Let me provide a different perspective, Virginia.
1. Unlike you, the vast majority of those blogging aren’t receiving a penny for their efforts. This isn’t “their job”. They are doing this for a variety of motivations, but this is passion and discussion and interaction and not commercial venture for nearly every blogger.
2. In essence, Heffernan is criticizing these scientists for having a clear sense of their ethics and their ethical lines as opposed to the compromised journalistic ethics that “writers for “legacy” media … see .. an occupational hazard”. Rather than something for criticism, many would see this as something to compliment and praise.
Rather than the shallow discourse that was the column, these two combine (imo) to provide the basis for serious discourse and examination of a meaningful question: Do differing business models between volunteer blogging (even on a site run by a (pseudo) commercial outfit) and “legacy” media enable and foster differing journalistic ethics?
Heffernan focuses on criticizing bloggers for having a liberty to express their passion and views more strongly than one would expect on a ‘dead-tree’ editorial page while also criticizing these scientists for having ethics that she (to keep her salary?) can’t afford to have.

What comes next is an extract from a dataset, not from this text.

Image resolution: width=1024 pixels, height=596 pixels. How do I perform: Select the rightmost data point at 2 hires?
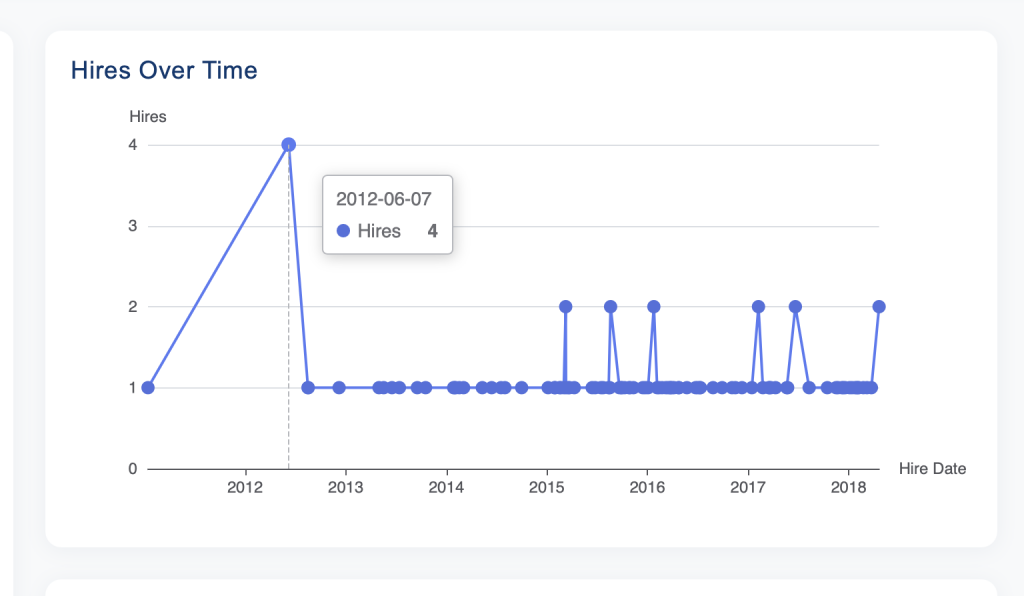[x=879, y=305]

As a literary critic, Heffernan focused on the shallowest of examination and discussion of The Pepsi Wars and simply misses what might be the most insightful item for a “legacy” media critic to consider.
Hat-tip to Joe Romm, Climate Progress.
NOTE: Heffernan’s column has and will get a lot of discussion. Again, A Blog Around the Clock seems to be aggregating links to discussions. Here are a few eamples:
Paul Raeburn, Knight Science Journalism Tracker, NY Times: Science bloggers ‘charged with bigotry,’ and ‘class-war claptrap.’
Heffernan sees no important journalism issue here, which puts her at odds with most other journalists. Looks as though she had fun, however, dismissing the entire enterprise of science blogging.
PZ Myers, Pharygnula, Could Virginia Heffernan possibly be more wrong?
this final bit is absurd and discredits her completely: she lists some blogs she favors for her version of ‘science’. … The first two are fine, but seriously: the pretentious weatherman who jiggers the evidence and makes up stuff about climate to deny the facts? If only she would have also mentioned a creationist blog or two, it would have made my day.
NOTE / UPDATE: In my focus on Heffernan, I missed a far worse piece as documented over at Wonkroom, The World Is Burning, And The New York Times Fiddles Inhofe’s Tune.